SITUASI.CO.ID | Simeulue — Pelaksanaan Seleksi Terbuka Jabatan Pimpinan Tinggi (JPT) Pratama di lingkungan Pemerintah Kabupaten Simeulue Tahun 2026 mulai menjadi sorotan publik.
Proses seleksi yang secara resmi telah diumumkan oleh Panitia Seleksi dengan Nomor: 800.1.2.6/003/PANSEL/2026, ini membuka kesempatan bagi Aparatur Sipil Negara (ASN) untuk mengisi sejumlah posisi strategis di lingkungan pemerintahan daerah.
Namun di tengah proses tersebut, muncul kekhawatiran dari berbagai kalangan terkait dugaan adanya oknum Pegawai Negeri Sipil (PNS) yang terindikasi menggunakan ijazah tidak sah atau bermasalah, yang berpotensi ikut serta bahkan lolos dalam seleksi jabatan tinggi tersebut.
Menanggapi hal tersebut, seorang mahasiswa asal Simeulue, Momon Riski, menyampaikan kritik tajam sekaligus konstruktif terhadap pelaksanaan seleksi tersebut.
Ia menegaskan bahwa seleksi JPT seharusnya menjadi momentum untuk memperkuat integritas birokrasi, bukan justru membuka ruang bagi praktik-praktik yang merusak kepercayaan publik.
“Seleksi JPT bukan sekadar proses administratif untuk mengisi jabatan kosong, tetapi merupakan wajah dari kualitas tata kelola pemerintahan daerah. Jika masih ada ruang bagi oknum yang diduga menggunakan ijazah tidak sah, maka ini adalah alarm serius bagi sistem pengawasan kita,” ujar Momon di Banda Aceh, Minggu (26/4/2026).
Momon juga mendorong agar verifikasi administrasi, khususnya terkait keabsahan ijazah, dilakukan secara lebih ketat dan transparan, melibatkan lembaga yang berwenang agar tidak menimbulkan polemik di kemudian hari.
“Verifikasi ijazah harus dilakukan secara menyeluruh, tidak cukup hanya formalitas berkas.
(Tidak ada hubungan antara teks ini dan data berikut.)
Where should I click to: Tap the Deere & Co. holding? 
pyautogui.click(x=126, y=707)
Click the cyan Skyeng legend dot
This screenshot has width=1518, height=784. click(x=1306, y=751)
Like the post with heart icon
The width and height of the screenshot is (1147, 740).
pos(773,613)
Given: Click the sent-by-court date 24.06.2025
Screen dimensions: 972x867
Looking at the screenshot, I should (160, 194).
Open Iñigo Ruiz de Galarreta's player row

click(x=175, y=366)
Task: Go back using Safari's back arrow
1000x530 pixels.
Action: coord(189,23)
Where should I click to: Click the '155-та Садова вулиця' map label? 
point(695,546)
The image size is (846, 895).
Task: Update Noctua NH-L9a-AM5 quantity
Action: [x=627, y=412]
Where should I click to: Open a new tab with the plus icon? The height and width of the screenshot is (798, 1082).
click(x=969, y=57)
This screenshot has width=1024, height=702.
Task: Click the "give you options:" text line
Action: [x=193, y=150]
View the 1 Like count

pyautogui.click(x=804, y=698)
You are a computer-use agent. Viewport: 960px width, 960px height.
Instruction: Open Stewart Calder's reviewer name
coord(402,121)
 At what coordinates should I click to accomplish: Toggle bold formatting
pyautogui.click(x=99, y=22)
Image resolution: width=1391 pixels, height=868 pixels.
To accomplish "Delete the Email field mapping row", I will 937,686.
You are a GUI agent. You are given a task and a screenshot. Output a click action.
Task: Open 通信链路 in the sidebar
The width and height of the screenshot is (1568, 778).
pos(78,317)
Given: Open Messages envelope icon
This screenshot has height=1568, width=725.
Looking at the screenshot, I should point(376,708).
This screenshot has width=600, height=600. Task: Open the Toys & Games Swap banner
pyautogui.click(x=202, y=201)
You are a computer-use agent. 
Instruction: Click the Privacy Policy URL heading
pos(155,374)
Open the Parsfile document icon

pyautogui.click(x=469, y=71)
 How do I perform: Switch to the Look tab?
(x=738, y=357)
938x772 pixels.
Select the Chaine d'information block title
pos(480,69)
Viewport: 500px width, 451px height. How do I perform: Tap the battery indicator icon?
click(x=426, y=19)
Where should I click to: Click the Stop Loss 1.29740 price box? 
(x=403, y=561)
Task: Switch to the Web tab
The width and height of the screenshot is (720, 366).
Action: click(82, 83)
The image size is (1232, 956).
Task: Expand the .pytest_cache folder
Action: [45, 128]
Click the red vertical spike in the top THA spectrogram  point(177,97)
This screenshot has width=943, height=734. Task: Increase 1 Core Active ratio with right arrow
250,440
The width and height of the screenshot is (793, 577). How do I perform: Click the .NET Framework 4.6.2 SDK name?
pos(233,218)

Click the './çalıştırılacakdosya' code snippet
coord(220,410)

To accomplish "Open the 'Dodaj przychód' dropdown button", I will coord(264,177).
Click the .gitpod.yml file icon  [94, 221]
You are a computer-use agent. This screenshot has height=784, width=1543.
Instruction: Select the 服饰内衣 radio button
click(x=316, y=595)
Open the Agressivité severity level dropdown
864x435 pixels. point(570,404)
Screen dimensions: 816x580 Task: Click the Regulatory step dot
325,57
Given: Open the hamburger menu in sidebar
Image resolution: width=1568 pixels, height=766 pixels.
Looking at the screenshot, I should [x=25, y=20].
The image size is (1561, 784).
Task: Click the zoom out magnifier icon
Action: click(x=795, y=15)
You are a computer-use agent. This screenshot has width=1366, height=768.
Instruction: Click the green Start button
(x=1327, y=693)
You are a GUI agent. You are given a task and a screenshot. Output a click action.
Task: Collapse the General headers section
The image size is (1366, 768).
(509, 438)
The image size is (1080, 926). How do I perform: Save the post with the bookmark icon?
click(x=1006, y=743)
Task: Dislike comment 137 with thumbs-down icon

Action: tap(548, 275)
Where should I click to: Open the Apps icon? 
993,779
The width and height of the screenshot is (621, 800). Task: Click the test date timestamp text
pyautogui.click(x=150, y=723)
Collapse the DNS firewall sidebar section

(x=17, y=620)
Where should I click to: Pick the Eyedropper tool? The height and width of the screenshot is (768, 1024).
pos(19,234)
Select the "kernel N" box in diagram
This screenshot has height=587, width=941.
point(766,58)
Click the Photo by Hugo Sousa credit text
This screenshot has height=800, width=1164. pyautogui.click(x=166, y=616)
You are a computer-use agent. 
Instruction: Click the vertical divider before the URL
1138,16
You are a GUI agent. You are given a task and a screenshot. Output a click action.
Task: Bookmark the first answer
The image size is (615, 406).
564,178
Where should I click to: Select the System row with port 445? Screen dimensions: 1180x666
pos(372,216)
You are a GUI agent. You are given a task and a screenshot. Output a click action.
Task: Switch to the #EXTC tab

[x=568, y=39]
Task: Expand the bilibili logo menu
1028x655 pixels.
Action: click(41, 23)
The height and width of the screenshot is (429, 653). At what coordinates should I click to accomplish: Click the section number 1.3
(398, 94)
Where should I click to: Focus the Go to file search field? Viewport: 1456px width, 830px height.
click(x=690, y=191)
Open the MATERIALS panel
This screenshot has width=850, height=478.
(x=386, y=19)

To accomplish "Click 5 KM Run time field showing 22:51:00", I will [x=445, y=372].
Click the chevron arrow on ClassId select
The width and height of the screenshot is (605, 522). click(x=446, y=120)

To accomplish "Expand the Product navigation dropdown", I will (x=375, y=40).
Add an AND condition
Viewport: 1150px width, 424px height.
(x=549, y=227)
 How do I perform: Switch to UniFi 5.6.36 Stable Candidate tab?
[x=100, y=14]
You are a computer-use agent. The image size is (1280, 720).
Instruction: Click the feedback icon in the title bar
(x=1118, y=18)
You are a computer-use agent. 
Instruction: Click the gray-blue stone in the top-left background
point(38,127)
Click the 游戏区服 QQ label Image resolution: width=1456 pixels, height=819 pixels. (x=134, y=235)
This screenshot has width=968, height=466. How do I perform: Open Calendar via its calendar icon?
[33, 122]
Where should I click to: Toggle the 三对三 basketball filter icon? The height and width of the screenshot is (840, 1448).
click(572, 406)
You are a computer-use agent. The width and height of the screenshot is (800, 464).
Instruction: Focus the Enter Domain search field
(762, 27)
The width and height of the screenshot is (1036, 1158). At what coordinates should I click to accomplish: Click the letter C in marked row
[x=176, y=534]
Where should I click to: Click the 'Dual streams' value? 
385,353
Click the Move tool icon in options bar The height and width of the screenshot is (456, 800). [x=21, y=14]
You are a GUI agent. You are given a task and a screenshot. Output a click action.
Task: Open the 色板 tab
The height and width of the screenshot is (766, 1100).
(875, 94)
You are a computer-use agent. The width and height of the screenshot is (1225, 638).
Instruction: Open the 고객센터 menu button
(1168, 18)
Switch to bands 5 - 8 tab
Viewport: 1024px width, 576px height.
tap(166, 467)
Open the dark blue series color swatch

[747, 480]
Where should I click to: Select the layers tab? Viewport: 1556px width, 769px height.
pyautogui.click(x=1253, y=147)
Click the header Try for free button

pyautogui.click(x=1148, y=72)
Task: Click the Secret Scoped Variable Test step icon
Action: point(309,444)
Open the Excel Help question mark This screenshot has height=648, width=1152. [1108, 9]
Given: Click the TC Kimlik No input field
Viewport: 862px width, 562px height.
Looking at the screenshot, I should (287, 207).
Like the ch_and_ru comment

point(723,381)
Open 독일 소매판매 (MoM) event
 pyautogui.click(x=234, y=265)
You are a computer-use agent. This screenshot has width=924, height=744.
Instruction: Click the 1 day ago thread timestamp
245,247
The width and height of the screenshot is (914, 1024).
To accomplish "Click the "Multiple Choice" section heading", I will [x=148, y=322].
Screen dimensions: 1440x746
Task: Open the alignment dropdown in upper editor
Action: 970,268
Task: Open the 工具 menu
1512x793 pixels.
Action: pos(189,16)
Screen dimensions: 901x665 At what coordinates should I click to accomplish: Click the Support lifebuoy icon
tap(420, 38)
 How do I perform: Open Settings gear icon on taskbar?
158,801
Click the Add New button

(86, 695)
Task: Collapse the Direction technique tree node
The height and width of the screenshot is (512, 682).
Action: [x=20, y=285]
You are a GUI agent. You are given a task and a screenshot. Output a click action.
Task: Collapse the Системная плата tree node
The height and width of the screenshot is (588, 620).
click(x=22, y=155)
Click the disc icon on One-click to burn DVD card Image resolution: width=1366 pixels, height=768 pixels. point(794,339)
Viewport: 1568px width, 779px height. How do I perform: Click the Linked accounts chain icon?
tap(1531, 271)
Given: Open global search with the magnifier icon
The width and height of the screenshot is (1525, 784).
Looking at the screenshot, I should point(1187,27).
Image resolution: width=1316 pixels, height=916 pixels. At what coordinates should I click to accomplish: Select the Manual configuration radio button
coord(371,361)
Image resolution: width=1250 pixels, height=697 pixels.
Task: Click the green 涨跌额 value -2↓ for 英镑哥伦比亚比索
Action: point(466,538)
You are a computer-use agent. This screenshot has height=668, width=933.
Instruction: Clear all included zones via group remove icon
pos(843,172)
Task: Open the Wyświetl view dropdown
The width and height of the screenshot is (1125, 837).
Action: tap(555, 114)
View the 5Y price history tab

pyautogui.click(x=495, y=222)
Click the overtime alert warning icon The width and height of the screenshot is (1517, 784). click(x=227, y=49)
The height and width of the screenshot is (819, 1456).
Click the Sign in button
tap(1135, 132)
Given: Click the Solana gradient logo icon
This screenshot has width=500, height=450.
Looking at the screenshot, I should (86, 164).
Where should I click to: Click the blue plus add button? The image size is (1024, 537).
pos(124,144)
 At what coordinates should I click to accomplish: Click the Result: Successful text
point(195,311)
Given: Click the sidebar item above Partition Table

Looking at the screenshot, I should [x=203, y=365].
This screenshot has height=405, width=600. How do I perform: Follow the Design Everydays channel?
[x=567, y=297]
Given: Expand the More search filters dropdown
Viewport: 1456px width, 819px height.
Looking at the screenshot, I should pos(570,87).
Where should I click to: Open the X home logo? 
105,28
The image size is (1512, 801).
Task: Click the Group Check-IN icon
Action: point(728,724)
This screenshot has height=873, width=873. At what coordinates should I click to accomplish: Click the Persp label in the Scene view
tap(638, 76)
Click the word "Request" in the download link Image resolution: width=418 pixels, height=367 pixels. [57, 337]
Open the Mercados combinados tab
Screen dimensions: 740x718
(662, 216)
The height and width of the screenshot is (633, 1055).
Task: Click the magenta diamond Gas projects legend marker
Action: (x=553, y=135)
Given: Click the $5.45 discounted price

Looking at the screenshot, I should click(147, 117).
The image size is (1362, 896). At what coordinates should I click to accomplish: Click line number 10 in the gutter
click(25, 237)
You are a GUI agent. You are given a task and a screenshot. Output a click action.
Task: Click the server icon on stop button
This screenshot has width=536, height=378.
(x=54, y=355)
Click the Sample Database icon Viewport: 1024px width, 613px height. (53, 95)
Harus ada validasi faktual agar tidak ada lagi celah bagi praktik manipulasi data. Ini penting untuk menjaga marwah ASN dan kepercayaan publik,” tambahnya.
Dalam hal ini, Kepala Inspektorat Kabupaten Simeulue, Alwi Alhas, saat dikonfirmasi media ini menyebutkan berharap agar pimpinan yang menempati Eselon II.b (kepala SKPK) dapat benar-benar memiliki legalitas ijazahnya, bukan palsu.
“Selaku pimpinan APIP Simeulue tentunya kita berharap pimpinan yg akan menempati Eselon II.b ( Kepala SKPK) ke depan benar-benar orang yang mimiliki legalitas ijazahnya bukan palsu,” tulis Alwi, kepala Inspektorat Kabupaten Simeulue, Minggu (26/4).
Terkait tindakan apa yg diilakukan tentunya kami tidak memiliki kapasitas menanggapi dan silakan ditanyakan langsung sama pak Bupati selaku PPK, ujarnya.
Sementara itu, upaya konfirmasi via Whatsaap yang dilakukan media ini kapada Bupati Simeulue, Mohammad Nasrun Mikaris terkait isu tersebut belum membuahkan tanggapan hingga berita ini diturunkan.
Sebelumnya diketahui, Aparatur Sipil Negara (ASN) di Kabupaten Simeulue, di periksa Badan Pengawasan Keuangan (BPK) Perwakilan Aceh terkait pegawai yang terindikasi ijazah palsu di lingkup Pemerintahan Kabupaten Simeulue.
Pemeriksaan BPK kepada ASN di Kabupaten Simeulue berdasarkan surat Nomor: 01/Terinci/Simeulue/03/2023 Tanggal 1 Maret 2023 yang ditandatangani Ketua Pemeriksa, Ranggie Akbarrimantara.
Publik kini menaruh harapan besar agar proses seleksi JPT Pratama Tahun 2026 ini benar-benar berjalan secara transparan, akuntabel, dan bebas dari praktik-praktik yang bertentangan dengan prinsip good governance.